+++ Extracted data +++

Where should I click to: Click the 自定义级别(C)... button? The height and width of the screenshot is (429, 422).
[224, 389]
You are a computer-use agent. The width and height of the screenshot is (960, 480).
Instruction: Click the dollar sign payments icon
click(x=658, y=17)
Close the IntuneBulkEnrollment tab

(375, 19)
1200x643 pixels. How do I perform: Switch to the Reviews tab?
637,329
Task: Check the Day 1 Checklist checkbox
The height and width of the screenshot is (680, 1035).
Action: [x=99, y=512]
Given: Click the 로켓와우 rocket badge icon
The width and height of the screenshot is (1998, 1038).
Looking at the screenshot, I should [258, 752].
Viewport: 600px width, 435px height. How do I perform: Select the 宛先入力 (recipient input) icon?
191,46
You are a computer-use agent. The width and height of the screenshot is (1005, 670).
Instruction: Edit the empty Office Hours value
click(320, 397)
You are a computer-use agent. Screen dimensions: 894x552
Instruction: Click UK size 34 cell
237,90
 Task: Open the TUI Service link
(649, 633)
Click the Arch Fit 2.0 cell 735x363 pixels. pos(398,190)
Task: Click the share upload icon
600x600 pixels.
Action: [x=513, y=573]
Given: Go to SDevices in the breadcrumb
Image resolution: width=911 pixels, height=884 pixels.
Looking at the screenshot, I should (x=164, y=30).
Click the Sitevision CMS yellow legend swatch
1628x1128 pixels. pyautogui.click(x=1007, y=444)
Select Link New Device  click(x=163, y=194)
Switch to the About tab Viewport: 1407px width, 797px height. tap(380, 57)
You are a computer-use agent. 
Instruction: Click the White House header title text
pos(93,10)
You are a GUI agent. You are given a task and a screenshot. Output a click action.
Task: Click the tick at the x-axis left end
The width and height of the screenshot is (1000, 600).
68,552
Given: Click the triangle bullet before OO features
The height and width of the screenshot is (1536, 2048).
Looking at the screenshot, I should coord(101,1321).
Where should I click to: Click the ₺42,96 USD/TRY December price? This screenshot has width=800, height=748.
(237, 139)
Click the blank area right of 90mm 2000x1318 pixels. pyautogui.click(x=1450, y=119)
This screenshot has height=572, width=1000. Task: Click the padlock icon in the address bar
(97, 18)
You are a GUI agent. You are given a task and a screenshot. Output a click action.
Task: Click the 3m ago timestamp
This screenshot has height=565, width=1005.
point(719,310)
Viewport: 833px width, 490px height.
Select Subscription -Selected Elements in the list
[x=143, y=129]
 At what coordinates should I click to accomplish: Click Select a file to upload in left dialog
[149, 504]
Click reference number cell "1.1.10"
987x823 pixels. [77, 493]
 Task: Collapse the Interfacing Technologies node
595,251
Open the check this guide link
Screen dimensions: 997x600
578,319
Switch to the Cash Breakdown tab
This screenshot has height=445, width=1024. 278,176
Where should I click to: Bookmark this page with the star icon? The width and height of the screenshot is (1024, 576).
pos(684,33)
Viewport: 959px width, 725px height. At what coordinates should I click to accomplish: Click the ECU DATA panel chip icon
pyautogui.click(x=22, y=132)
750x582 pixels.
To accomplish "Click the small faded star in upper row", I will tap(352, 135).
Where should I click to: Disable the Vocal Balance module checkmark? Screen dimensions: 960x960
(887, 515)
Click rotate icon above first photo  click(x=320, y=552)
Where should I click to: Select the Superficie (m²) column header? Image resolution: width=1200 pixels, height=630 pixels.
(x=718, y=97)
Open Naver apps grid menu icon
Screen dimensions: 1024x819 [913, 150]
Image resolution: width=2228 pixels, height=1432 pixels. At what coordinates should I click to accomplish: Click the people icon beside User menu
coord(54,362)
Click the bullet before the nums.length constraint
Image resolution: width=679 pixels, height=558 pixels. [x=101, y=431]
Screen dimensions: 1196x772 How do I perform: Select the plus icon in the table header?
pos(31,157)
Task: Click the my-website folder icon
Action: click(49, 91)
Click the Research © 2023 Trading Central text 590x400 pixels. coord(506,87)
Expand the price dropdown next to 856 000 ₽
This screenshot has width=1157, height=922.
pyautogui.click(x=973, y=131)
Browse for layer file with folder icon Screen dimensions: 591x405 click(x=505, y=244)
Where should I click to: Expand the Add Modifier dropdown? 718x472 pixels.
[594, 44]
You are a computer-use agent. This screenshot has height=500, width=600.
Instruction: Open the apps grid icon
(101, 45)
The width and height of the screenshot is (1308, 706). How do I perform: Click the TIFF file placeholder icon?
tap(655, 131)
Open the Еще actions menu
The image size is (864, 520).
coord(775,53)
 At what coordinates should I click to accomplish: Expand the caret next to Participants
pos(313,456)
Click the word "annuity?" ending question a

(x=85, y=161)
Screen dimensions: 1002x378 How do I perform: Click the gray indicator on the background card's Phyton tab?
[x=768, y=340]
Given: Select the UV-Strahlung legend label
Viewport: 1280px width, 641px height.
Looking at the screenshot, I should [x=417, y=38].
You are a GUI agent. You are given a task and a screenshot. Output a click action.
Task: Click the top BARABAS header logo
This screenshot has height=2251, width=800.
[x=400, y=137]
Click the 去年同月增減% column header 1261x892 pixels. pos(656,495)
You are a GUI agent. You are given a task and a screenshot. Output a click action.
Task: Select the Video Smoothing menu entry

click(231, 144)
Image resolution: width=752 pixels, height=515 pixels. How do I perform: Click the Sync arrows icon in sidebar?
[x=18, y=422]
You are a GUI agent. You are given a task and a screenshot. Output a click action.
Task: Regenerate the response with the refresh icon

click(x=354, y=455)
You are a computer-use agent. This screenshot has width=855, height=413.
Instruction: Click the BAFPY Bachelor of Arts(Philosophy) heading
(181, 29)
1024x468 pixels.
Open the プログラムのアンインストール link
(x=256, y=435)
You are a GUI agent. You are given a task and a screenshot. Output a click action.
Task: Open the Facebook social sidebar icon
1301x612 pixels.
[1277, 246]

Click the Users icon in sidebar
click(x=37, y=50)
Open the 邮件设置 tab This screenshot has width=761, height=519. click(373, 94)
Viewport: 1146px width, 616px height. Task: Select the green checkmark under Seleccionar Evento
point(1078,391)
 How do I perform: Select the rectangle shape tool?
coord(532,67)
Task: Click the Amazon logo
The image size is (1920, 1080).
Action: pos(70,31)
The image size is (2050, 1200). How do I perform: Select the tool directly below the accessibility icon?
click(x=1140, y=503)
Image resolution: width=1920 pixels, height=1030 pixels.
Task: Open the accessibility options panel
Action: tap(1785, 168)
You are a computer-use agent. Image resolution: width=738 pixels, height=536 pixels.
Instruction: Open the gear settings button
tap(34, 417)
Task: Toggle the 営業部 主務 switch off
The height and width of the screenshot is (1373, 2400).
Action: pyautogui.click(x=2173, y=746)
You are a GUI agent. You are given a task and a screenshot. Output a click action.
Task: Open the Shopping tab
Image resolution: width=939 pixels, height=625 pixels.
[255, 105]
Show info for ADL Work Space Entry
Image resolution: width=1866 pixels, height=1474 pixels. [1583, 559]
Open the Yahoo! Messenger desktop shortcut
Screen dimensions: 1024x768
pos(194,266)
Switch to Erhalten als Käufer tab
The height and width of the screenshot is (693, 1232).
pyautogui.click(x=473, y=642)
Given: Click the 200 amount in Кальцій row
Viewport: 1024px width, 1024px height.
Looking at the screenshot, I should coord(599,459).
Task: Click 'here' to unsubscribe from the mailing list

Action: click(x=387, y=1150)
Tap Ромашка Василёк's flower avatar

+++

What you are asked to do:
Reproduce every line of the material above, word for word.

In response:
Where should I click to: Click the 自定义级别(C)... button? The height and width of the screenshot is (429, 422).
[224, 389]
You are a computer-use agent. The width and height of the screenshot is (960, 480).
Instruction: Click the dollar sign payments icon
click(x=658, y=17)
Close the IntuneBulkEnrollment tab

(375, 19)
1200x643 pixels. How do I perform: Switch to the Reviews tab?
637,329
Task: Check the Day 1 Checklist checkbox
The height and width of the screenshot is (680, 1035).
Action: [x=99, y=512]
Given: Click the 로켓와우 rocket badge icon
The width and height of the screenshot is (1998, 1038).
Looking at the screenshot, I should [258, 752].
Viewport: 600px width, 435px height. How do I perform: Select the 宛先入力 (recipient input) icon?
191,46
You are a computer-use agent. The width and height of the screenshot is (1005, 670).
Instruction: Edit the empty Office Hours value
click(320, 397)
You are a computer-use agent. Screen dimensions: 894x552
Instruction: Click UK size 34 cell
237,90
 Task: Open the TUI Service link
(649, 633)
Click the Arch Fit 2.0 cell 735x363 pixels. pos(398,190)
Task: Click the share upload icon
600x600 pixels.
Action: [x=513, y=573]
Given: Go to SDevices in the breadcrumb
Image resolution: width=911 pixels, height=884 pixels.
Looking at the screenshot, I should (x=164, y=30).
Click the Sitevision CMS yellow legend swatch
1628x1128 pixels. pyautogui.click(x=1007, y=444)
Select Link New Device  click(x=163, y=194)
Switch to the About tab Viewport: 1407px width, 797px height. tap(380, 57)
You are a computer-use agent. 
Instruction: Click the White House header title text
pos(93,10)
You are a GUI agent. You are given a task and a screenshot. Output a click action.
Task: Click the tick at the x-axis left end
The width and height of the screenshot is (1000, 600).
68,552
Given: Click the triangle bullet before OO features
The height and width of the screenshot is (1536, 2048).
Looking at the screenshot, I should coord(101,1321).
Where should I click to: Click the ₺42,96 USD/TRY December price? This screenshot has width=800, height=748.
(237, 139)
Click the blank area right of 90mm 2000x1318 pixels. pyautogui.click(x=1450, y=119)
This screenshot has height=572, width=1000. Task: Click the padlock icon in the address bar
(97, 18)
You are a GUI agent. You are given a task and a screenshot. Output a click action.
Task: Click the 3m ago timestamp
This screenshot has height=565, width=1005.
point(719,310)
Viewport: 833px width, 490px height.
Select Subscription -Selected Elements in the list
[x=143, y=129]
 At what coordinates should I click to accomplish: Click Select a file to upload in left dialog
[149, 504]
Click reference number cell "1.1.10"
987x823 pixels. [77, 493]
 Task: Collapse the Interfacing Technologies node
595,251
Open the check this guide link
Screen dimensions: 997x600
578,319
Switch to the Cash Breakdown tab
This screenshot has height=445, width=1024. 278,176
Where should I click to: Bookmark this page with the star icon? The width and height of the screenshot is (1024, 576).
pos(684,33)
Viewport: 959px width, 725px height. At what coordinates should I click to accomplish: Click the ECU DATA panel chip icon
pyautogui.click(x=22, y=132)
750x582 pixels.
To accomplish "Click the small faded star in upper row", I will tap(352, 135).
Where should I click to: Disable the Vocal Balance module checkmark? Screen dimensions: 960x960
(887, 515)
Click rotate icon above first photo  click(x=320, y=552)
Where should I click to: Select the Superficie (m²) column header? Image resolution: width=1200 pixels, height=630 pixels.
(x=718, y=97)
Open Naver apps grid menu icon
Screen dimensions: 1024x819 [913, 150]
Image resolution: width=2228 pixels, height=1432 pixels. At what coordinates should I click to accomplish: Click the people icon beside User menu
coord(54,362)
Click the bullet before the nums.length constraint
Image resolution: width=679 pixels, height=558 pixels. [x=101, y=431]
Screen dimensions: 1196x772 How do I perform: Select the plus icon in the table header?
pos(31,157)
Task: Click the my-website folder icon
Action: click(49, 91)
Click the Research © 2023 Trading Central text 590x400 pixels. coord(506,87)
Expand the price dropdown next to 856 000 ₽
This screenshot has width=1157, height=922.
pyautogui.click(x=973, y=131)
Browse for layer file with folder icon Screen dimensions: 591x405 click(x=505, y=244)
Where should I click to: Expand the Add Modifier dropdown? 718x472 pixels.
[594, 44]
You are a computer-use agent. This screenshot has height=500, width=600.
Instruction: Open the apps grid icon
(101, 45)
The width and height of the screenshot is (1308, 706). How do I perform: Click the TIFF file placeholder icon?
tap(655, 131)
Open the Еще actions menu
The image size is (864, 520).
coord(775,53)
 At what coordinates should I click to accomplish: Expand the caret next to Participants
pos(313,456)
Click the word "annuity?" ending question a

(x=85, y=161)
Screen dimensions: 1002x378 How do I perform: Click the gray indicator on the background card's Phyton tab?
[x=768, y=340]
Given: Select the UV-Strahlung legend label
Viewport: 1280px width, 641px height.
Looking at the screenshot, I should [x=417, y=38].
You are a GUI agent. You are given a task and a screenshot. Output a click action.
Task: Click the top BARABAS header logo
This screenshot has height=2251, width=800.
[x=400, y=137]
Click the 去年同月增減% column header 1261x892 pixels. pos(656,495)
You are a GUI agent. You are given a task and a screenshot. Output a click action.
Task: Select the Video Smoothing menu entry

click(231, 144)
Image resolution: width=752 pixels, height=515 pixels. How do I perform: Click the Sync arrows icon in sidebar?
[x=18, y=422]
You are a GUI agent. You are given a task and a screenshot. Output a click action.
Task: Regenerate the response with the refresh icon

click(x=354, y=455)
You are a computer-use agent. This screenshot has width=855, height=413.
Instruction: Click the BAFPY Bachelor of Arts(Philosophy) heading
(181, 29)
1024x468 pixels.
Open the プログラムのアンインストール link
(x=256, y=435)
You are a GUI agent. You are given a task and a screenshot. Output a click action.
Task: Open the Facebook social sidebar icon
1301x612 pixels.
[1277, 246]

Click the Users icon in sidebar
click(x=37, y=50)
Open the 邮件设置 tab This screenshot has width=761, height=519. click(373, 94)
Viewport: 1146px width, 616px height. Task: Select the green checkmark under Seleccionar Evento
point(1078,391)
 How do I perform: Select the rectangle shape tool?
coord(532,67)
Task: Click the Amazon logo
The image size is (1920, 1080).
Action: pos(70,31)
The image size is (2050, 1200). How do I perform: Select the tool directly below the accessibility icon?
click(x=1140, y=503)
Image resolution: width=1920 pixels, height=1030 pixels.
Task: Open the accessibility options panel
Action: tap(1785, 168)
You are a computer-use agent. Image resolution: width=738 pixels, height=536 pixels.
Instruction: Open the gear settings button
tap(34, 417)
Task: Toggle the 営業部 主務 switch off
The height and width of the screenshot is (1373, 2400).
Action: pyautogui.click(x=2173, y=746)
You are a GUI agent. You are given a task and a screenshot. Output a click action.
Task: Open the Shopping tab
Image resolution: width=939 pixels, height=625 pixels.
[255, 105]
Show info for ADL Work Space Entry
Image resolution: width=1866 pixels, height=1474 pixels. [1583, 559]
Open the Yahoo! Messenger desktop shortcut
Screen dimensions: 1024x768
pos(194,266)
Switch to Erhalten als Käufer tab
The height and width of the screenshot is (693, 1232).
pyautogui.click(x=473, y=642)
Given: Click the 200 amount in Кальцій row
Viewport: 1024px width, 1024px height.
Looking at the screenshot, I should coord(599,459).
Task: Click 'here' to unsubscribe from the mailing list

Action: click(x=387, y=1150)
Tap Ромашка Василёк's flower avatar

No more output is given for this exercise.